Among other things, the plant was required to pass Acceptance Tests before the extended Planned Services Commencement Date of 12 July 2015. The Longstop Date was 12 January 2017 and it was common ground that the facility had not passed the Acceptance Tests by that Longstop Date.

The Agreement included an "entire agreement" clause, which stated that, " ... this Contract constitutes the entire agreement between the Parties in connection with its subject matter and supersedes all prior representations, communications, negotiations and understandings concerning the subject matter of this Contract".

The Agreement was a sophisticated and detailed commercial contract running to many hundreds of pages.
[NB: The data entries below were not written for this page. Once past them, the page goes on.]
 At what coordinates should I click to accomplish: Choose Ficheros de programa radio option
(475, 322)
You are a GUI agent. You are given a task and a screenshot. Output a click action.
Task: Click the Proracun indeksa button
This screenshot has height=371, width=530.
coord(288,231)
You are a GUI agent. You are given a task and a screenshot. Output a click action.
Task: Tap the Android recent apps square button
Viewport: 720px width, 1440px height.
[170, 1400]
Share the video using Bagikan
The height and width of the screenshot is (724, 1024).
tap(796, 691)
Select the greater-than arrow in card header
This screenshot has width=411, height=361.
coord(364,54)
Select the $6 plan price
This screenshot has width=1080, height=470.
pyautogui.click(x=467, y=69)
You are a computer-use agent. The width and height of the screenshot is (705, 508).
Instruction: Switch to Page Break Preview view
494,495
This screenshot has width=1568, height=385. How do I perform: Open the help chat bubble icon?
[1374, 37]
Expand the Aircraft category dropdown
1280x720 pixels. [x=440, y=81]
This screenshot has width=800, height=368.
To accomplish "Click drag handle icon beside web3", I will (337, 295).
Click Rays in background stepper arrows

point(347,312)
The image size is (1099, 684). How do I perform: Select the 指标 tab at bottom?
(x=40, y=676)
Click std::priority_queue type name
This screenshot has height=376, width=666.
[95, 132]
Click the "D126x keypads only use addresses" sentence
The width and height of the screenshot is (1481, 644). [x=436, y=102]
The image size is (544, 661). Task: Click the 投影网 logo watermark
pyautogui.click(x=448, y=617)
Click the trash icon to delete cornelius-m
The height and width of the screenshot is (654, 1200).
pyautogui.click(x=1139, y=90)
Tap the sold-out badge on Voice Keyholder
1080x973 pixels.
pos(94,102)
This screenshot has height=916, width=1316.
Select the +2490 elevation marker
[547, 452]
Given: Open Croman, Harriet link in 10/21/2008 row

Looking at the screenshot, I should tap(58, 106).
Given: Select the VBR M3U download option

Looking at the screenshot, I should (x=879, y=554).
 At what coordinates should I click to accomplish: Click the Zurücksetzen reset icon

The Council alleged that because of design and construction failings it was entitled to terminate the contract. The contractor denied that the employer was entitled to terminate the contract. It argued that the employer was itself in breach of contract and counterclaimed for damages.

Decision:

The judge held that the contractor was in breach of contract and the employer was entitled to terminate. The contractor made several serious design errors, which meant that the facility it designed and built could not pass the acceptance tests.

It was "hopeless" to suggest that the employer was under a contractual obligation to agree fundamental changes to the contract and the acceptance tests in order to keep the project on track. “I reject out of hand the argument that any contractual duty of good faith could possibly stretch to requiring the Authority to renegotiate the key environmental standards at the heart of this contract or to give up its contractual right to hold UBB to the parties’ bargain”.

The court recognised that where a contract confers a contractual power or discretion on one party, the law may imply a term that the party should exercise such power or discretion in good faith and that it will not act arbitrarily, capriciously or irrationally. However, there was no scope for such an implied term where a party was exercising an absolute contractual right, such as the right to terminate.

The judge stated his conclusion that "this 25-year PFI contract is a paradigm example of a relational contract in which the law implies a duty of good faith". In reaching that conclusion, he referred to the line of cases beginning with Yam Seng and drew particular attention to the list of nine relevant factors set out in Bates v Post Office . The judge emphasised that whether a party has acted in good faith is an objective test. Dishonest conduct is a breach of the duty of good faith, but dishonesty is not of itself a necessary ingredient of an allegation of breach. The question is whether the conduct would be regarded as "commercially unacceptable" by reasonable and honest people. The existence of an [entire agreement] clause does not of itself prevent the implication of terms based upon the ordinary principles [for implying such terms].

The contractor alleged that the employer's right to terminate was subject to an implied requirement that termination must be exercised within a reasonable time. The judge rejected "the argument that there is an immutable rule of law that all rights of termination must be exercised within a reasonable time after such right first arises". The judge said that the question of whether a requirement to terminate within a reasonable time existed in each case must be established by reference to the usual principles for finding an implied term. Applying those principles, he held that the implied term was not necessary or obvious because it would mean that the employer would have to terminate without waiting to see if the project could be salvaged. Also, such an implied term was not necessary since the common law doctrine of waiver arguably barred the right to terminate if the employer's conduct amounted to a waiver of its right to rely on the termination clause.

In this case, taking the employer’s words and conduct as a whole, it may well have lost the right to terminate the contract for failure to meet the contractual Longstop Date if the plant had in fact passed the acceptance tests, say, a year after the Longstop Date. However, as the plant had still not passed the acceptance tests at the time of trial the employer was entitled to a declaration that it was still entitled to terminate.